"VR and AR technologies are a novel means to communicate and have potential for supplementing radiology training; communicating with colleagues, referring clinicians, and patients; and aiding in interventional radiology procedures," wrote Dr. Raul Uppot from Massachusetts General Hospital; Dr. Jesse Courtier from the University of California, San Francisco; Dr. Eliot Siegel from the University of Maryland Medical Center; and colleagues.
In their review, Uppot and colleagues discussed the potential benefits of VR and AR applications, all of which the radiologists are currently exploring at one or more of their institutions:
- Supplementing radiology training and education: Unlike textbooks and online learning modules, virtual reality immerses learners in a virtual world that increases their presence within the learning activity. The ability to see 3D models and medical images in a physical environment boosts active participation and can facilitate experiential learning, the authors noted.
Perhaps better still, augmented reality allows users to interact with 3D models superimposed on a real-world background. Clinicians can produce these models by using open-source or commercially available software to convert DICOM images into 3D object files and then use these files to create holograms with AR software such as Apple's ARKit.
The research group's different institutions have been using AR technology to supplement radiology education for medical students and residents through interactive lectures for the past two years. They have developed AR programs to train interventional radiology residents on how to perform a variety of procedures -- from simple paracentesis to vertebral augmentation.
What's more, VR and AR have allowed clinicians to familiarize themselves with expensive equipment before it goes into clinical use, as well as practice interventional radiology procedures in realistic simulations.
3D skull model visualized using an augmented reality smartphone app and a Merge Cube. Video courtesy of Dr.
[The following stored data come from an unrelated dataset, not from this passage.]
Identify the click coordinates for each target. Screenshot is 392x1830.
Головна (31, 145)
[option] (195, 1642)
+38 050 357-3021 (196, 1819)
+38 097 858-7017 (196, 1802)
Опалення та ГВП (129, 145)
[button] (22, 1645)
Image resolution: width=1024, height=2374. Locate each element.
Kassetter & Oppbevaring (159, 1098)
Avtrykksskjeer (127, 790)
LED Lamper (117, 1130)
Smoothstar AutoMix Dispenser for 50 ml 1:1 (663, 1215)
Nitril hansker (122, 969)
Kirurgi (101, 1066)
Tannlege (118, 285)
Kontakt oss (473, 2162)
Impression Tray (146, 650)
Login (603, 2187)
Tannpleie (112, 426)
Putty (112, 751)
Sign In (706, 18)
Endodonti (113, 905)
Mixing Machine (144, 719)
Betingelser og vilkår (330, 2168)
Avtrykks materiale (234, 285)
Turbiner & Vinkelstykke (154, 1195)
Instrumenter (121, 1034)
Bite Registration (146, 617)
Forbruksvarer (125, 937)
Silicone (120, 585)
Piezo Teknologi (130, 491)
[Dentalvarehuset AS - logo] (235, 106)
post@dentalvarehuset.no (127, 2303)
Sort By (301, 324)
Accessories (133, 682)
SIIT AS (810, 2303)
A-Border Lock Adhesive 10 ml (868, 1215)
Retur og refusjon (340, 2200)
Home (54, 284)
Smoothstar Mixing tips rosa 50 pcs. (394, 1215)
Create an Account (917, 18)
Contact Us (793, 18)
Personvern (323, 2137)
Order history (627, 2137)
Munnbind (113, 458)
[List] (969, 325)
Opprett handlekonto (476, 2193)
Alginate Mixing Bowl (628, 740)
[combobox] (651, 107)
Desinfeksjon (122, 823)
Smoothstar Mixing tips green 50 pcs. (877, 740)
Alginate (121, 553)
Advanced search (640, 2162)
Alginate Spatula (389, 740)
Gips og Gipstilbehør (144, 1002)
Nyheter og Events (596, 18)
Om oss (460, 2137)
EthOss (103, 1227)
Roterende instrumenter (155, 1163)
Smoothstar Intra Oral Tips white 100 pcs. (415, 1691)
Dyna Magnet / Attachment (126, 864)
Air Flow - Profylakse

Jesse Courtier.
- Bolstering physician communication: The enhanced depth perception, increased field-of-view (100° for a VR display, compared with 30° for a 2D display), and the option of using gestures to manipulate images offer advantages to radiologists reviewing 3D images.
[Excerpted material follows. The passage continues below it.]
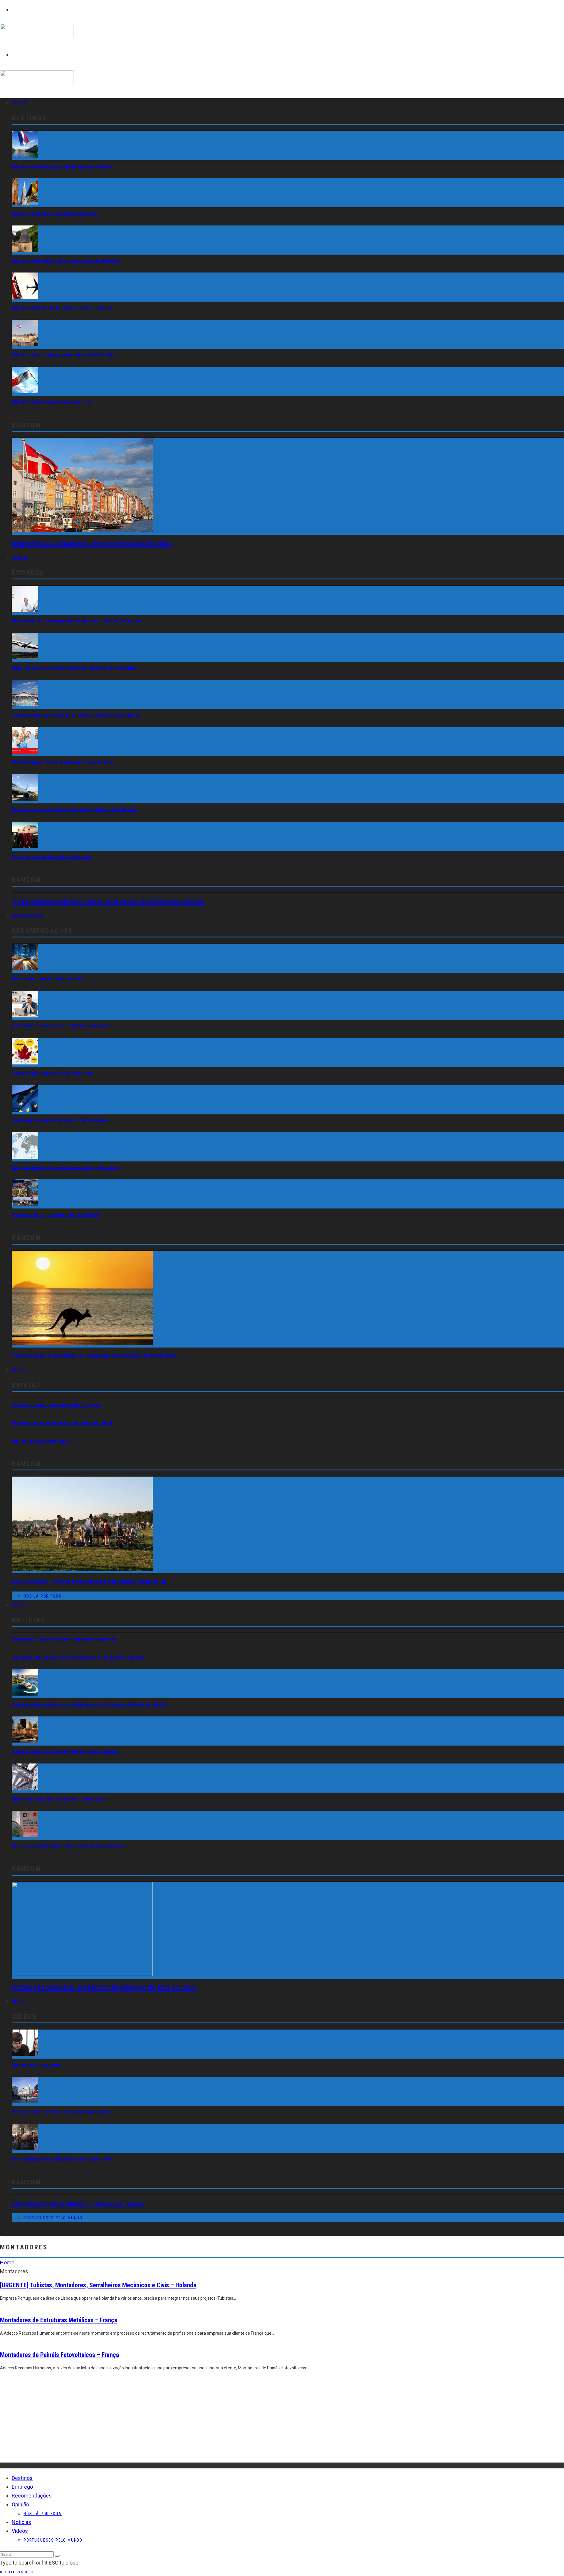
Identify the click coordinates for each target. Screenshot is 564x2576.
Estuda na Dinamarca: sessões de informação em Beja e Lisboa (104, 1987)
These benefits are particularly relevant for a surgical team, often including a radiologist and surgeon, that needs to plan a complex surgery. Using AR, multiple clinicians can view the same patient-specific 3D anatomical model with high spatial representation and discuss ideal treatment routes, without being in the same physical location.
- Improving patient education: Examining 3D models in VR and AR has also proved useful in helping patients understand their own anatomic and pathologic features, as well as treatment options.
For example, some hospitals have been offering patients a stereoscopic viewer that they can attach to their smartphone to become oriented with an interventional radiology procedure and the surgical suite -- minimizing their anxiety before undergoing the operation.
Stereoscopic viewer attached to a smartphone for visualizing augmented reality 3D models. Image courtesy of Dr. Raul Uppot.
- Facilitating interventional radiology procedures: More recently, the researchers have used AR technology to overlap diagnostic images of lesions -- based on a fusion of MRI, ultrasound, and CT data -- directly onto the patient during a procedure. Several preliminary studies have demonstrated the potential of these AR projections to improve the accuracy of tasks such as pedicle screw placement and needle insertion.
The widespread use of virtual reality and augmented reality in radiology is restricted by the relatively high costs of these technologies and the limited availability of content, although costs have been decreasing and the library of digital content continues to grow, the authors noted.
"Further technical innovations enabling further miniaturization of hardware and greater reliability of registration of images will allow these technologies to redefine procedural planning and patient engagement," they wrote.